La positività al Covid-19 che nelle scorse settimane ha coinvolto il Presidente del Consiglio Mario Draghi si è rivelata un’occasione interessante, anche alla luce delle mai preoccupanti condizioni di salute del Premier, per constatare la goffa incoerenza delle autorità sanitarie sul tema cure.
Ricordate la “terapia Speranza”? Tachipirina e vigile attesa. Linee guida efficaci quanto una preghiera, sconfessate dalla comunità scientifica ma stampate a caratteri cubitali nei protocolli ufficiali italiani. Ebbene, data la premessa, è facile intuire che i protocolli non siano da prendere seriamente in considerazione quando ad essere coinvolta è un’alta carica dello Stato. E così è accaduto con il Premier, asintomatico.

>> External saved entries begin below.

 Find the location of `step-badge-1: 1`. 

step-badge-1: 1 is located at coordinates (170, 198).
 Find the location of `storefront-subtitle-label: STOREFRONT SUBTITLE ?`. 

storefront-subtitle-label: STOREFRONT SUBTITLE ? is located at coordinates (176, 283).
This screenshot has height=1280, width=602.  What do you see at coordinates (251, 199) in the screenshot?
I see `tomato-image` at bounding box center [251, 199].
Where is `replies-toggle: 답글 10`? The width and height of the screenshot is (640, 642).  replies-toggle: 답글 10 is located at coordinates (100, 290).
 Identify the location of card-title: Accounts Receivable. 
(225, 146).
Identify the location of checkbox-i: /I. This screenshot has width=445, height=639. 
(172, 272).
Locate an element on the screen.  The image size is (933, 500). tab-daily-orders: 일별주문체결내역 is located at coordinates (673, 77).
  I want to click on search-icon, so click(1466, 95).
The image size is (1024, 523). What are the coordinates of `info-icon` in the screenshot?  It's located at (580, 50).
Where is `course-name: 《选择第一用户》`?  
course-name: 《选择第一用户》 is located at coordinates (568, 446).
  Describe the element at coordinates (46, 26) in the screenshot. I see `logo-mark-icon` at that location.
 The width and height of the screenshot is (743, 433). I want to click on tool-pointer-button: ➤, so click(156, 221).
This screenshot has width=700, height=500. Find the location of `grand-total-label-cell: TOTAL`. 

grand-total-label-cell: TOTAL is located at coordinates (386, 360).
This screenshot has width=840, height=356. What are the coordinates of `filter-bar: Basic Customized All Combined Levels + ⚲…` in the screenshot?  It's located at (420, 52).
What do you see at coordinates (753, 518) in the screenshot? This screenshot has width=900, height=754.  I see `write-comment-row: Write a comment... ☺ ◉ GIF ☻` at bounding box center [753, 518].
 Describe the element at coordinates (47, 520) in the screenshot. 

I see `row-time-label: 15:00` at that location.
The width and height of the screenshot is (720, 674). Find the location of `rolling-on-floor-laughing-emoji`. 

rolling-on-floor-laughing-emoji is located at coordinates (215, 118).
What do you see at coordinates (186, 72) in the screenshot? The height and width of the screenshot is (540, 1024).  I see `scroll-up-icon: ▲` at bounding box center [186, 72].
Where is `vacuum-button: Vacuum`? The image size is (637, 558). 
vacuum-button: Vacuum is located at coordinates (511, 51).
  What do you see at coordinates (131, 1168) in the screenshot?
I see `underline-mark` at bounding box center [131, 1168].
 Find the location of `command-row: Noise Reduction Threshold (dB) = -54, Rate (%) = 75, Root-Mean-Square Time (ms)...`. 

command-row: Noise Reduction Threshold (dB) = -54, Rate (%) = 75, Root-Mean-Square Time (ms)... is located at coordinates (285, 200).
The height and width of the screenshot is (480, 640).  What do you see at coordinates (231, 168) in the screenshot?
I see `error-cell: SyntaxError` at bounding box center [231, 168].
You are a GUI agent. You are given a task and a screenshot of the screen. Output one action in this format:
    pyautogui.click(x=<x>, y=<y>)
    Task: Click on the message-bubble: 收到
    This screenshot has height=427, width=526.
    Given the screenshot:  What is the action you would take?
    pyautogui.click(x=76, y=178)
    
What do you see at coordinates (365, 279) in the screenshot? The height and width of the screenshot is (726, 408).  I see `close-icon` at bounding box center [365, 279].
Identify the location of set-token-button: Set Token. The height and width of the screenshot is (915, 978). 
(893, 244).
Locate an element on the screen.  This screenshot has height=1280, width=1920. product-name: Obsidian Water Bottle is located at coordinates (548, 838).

Negli scorsi giorni Fabrizio Pregliasco, Direttore Sanitario dell’Istituto Ortopedico Galeazzi di Milano, ha dichiarato a Rai Radio1, ospite della trasmissione “Un Giorno da Pecora” che è probabile che Draghi abbia contratto Omicron 3. Durante la diretta ha consigliato al Presidente una cura a base di antinfiammatori, da assumere due volte al dì, unitamente a sette giorni di isolamento.
Antinfiammatori che appena l’inverno scorso sembravano rappresentare il male assoluto, banditi dal protocollo Speranza e causa di sospensioni e radiazioni per i medici beccati a prescriverli. Coerenza, dicevo…
E il vaccino?
“Il vaccino” riprendendo ancora l’intervento di Pregliasco “è efficace sulle forme gravi mentre la copertura ha qualche riduzione nell’arco dei mesi, tanto che neanche la guarigione garantisce protezione a vita”. Ti propongo qui in chiosa la mia riflessione: se con tre dosi di vaccino un soggetto asintomatico ha comunque bisogno di prendere antinfiammatori per scongiurare un peggioramento del proprio stato di salute, l’unica certezza è la confusione.